### Assignment A
In the comment thread, which law does Jr say Congress has chosen to enact?
### Assignment B
Quote the comment thread word for word, starting at "I can make a" and ending at "to escape starvation.".

### Selected passage
== Segment start ==


    • http://irrco.wordpress.com/ Ian

      Am I the only person here who thinks that?

      It seems so :)

      Can you explain more about your thinking? I’m intrigued now.

      • arcseconds

        He hasn’t deigned to respond, it seems, but for what it’s worth from his previous remarks it seems that he’s a libertarian who thinks freedom is just freedom to enter into any contract whatsoever. Restrictions on what conditions a contract can have are restrictions on freedom. You’re less free if you can’t negotiate away your right to spend your money as you see fit.

        He did concede a few months’ back on Slactivist that threat of starvation might actually be just as coercive as a gun to your head, but only after quite a struggle.

        He also typically doesn’t engage much, and seems to engage less now than formerly, as you can see.

        • Jr

          “He did concede a few months’ back on Slactivist that threat of starvation might actually be just as coercive as a gun to your head”

          Well, if someone is threatening to make you starve that is obviously coercion, and any contract you make with them is invalid. On the other hand if you are starving because you are poor and you make a contract to avoid starvation that is no reason to make the contract invalid.

          • Ignorantia Nescia

            May I then ask whether you find ANE slavery laws such as in the Hebrew Bible about slaves of the same nationality morally acceptable?

          • arcseconds

            Why is the first one invalid? In both cases I’ve got the option of starving or accepting whatever exploitative options the employer wants (having my household budget cleared by HR, oral sex every second Friday).

            I can make a free choice either to starve or to become a slave! Freedom is awesome!

            Also, what if my prospective employer is busy scuttling social structures that keep me from starving? Is it OK so long as they’re not singling me out individually?

            • Jr

              If contracts obtained through threats were valid this would encourage people to make threats and reward them for doing so, which is immoral and bad.

              On the other hand, if contracts with starving people are invalid we are punishing people for making it possible for people to escape starvation.

              In fact, I am sure that you agree with what I am saying. If I kidnap you and tell you won’t get any food unless you sign a contract, this contract will be invalid regardless of how beneficial we might think it is for you. On the other hand, if I come across you starving on the street and offer to your watch for a fair price, you can not go back on the deal later because you were starving. I am sure you agree with that distinction.

  • Jr

    I am in general not in favor of protecting religious freedom in law but Congress has chosen to enact the RFRA and the courts have to interpret it. They will have to weigh the government’s interest, including employee protection, against the employers.

== Segment end ==

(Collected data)
== Segment start ==

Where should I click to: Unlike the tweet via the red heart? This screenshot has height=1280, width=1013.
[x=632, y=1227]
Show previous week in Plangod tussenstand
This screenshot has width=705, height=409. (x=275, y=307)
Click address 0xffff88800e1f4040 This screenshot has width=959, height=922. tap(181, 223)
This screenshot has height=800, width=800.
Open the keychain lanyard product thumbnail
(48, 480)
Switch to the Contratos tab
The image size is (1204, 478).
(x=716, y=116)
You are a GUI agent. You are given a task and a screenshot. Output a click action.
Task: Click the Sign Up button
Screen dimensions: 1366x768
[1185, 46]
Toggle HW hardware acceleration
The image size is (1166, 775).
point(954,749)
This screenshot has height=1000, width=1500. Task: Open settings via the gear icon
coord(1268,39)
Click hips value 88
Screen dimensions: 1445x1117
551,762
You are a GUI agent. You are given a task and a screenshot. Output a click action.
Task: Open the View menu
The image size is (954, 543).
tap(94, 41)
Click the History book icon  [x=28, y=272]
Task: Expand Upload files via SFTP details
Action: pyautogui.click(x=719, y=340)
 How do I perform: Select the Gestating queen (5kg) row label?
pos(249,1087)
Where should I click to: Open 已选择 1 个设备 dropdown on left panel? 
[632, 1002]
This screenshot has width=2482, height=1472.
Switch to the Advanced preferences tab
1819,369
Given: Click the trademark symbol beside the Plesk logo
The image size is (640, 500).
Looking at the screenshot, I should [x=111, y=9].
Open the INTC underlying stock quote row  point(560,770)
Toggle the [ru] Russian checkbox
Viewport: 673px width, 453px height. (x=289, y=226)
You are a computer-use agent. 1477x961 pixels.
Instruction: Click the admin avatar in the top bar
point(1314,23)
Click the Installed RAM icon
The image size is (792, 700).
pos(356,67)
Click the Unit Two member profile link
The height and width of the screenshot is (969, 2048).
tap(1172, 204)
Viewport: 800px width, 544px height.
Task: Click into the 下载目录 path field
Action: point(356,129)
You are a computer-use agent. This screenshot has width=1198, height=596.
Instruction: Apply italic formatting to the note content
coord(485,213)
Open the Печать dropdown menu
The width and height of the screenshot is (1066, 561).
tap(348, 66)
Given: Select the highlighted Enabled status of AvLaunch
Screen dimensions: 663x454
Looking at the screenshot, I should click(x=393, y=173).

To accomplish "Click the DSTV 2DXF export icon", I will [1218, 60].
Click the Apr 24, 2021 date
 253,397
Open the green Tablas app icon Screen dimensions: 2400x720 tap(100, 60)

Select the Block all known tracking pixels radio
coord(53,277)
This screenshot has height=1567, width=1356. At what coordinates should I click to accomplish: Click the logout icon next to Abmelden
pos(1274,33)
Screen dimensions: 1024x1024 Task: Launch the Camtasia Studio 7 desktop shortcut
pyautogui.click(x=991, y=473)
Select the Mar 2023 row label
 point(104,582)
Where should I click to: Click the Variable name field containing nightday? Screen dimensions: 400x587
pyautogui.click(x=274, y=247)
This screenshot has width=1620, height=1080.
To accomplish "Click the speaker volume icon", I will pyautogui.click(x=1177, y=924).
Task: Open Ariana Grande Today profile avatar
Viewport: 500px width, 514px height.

== Segment end ==

### Written answer A
The RFRA.

### Written answer B
I can make a free choice either to starve or to become a slave! Freedom is awesome!

            Also, what if my prospective employer is busy scuttling social structures that keep me from starving? Is it OK so long as they’re not singling me out individually?

            • Jr

              If contracts obtained through threats were valid this would encourage people to make threats and reward them for doing so, which is immoral and bad.

              On the other hand, if contracts with starving people are invalid we are punishing people for making it possible for people to escape starvation.